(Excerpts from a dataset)

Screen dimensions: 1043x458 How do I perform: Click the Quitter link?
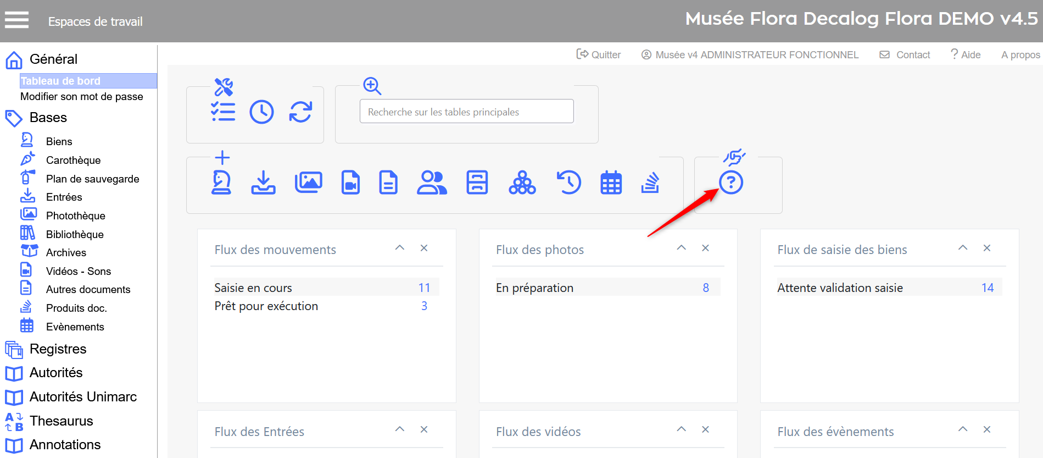coord(599,54)
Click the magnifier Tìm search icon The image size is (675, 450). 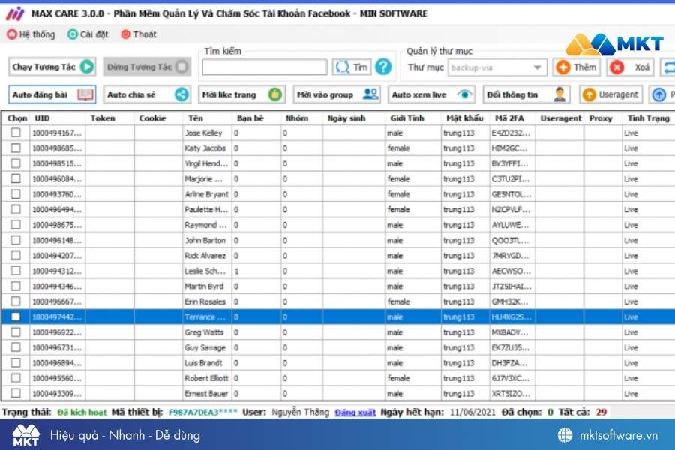[343, 67]
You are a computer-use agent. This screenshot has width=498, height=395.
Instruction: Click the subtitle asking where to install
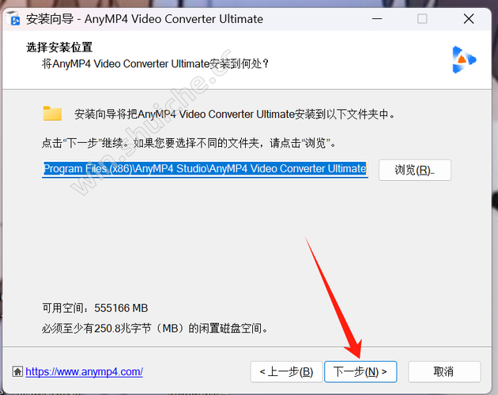[155, 64]
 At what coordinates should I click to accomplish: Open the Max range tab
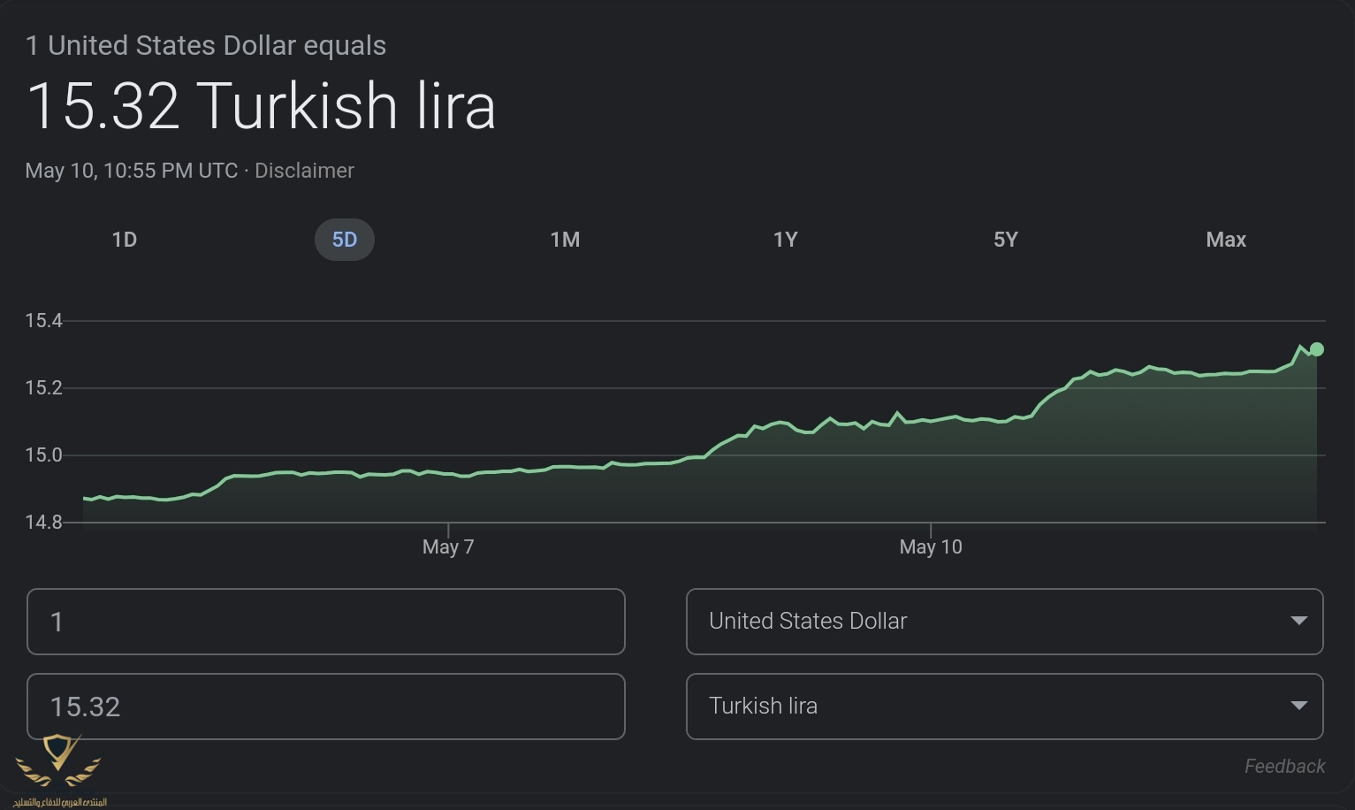pyautogui.click(x=1226, y=240)
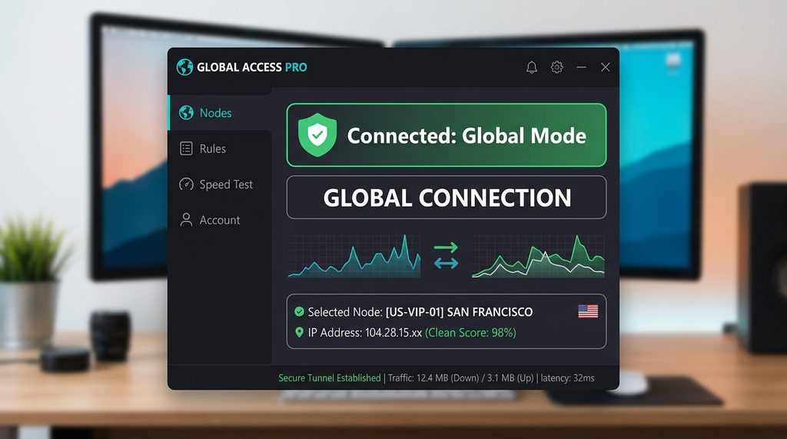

*Problem to solve*: Print exactly, and print only, the lines from the line with "At what coordinates" through the last line of the entries, both ends included. No pictures belong in the result.

*Answer to this task*:
 At what coordinates should I click to accomplish: Open the Max range tab
pyautogui.click(x=1226, y=240)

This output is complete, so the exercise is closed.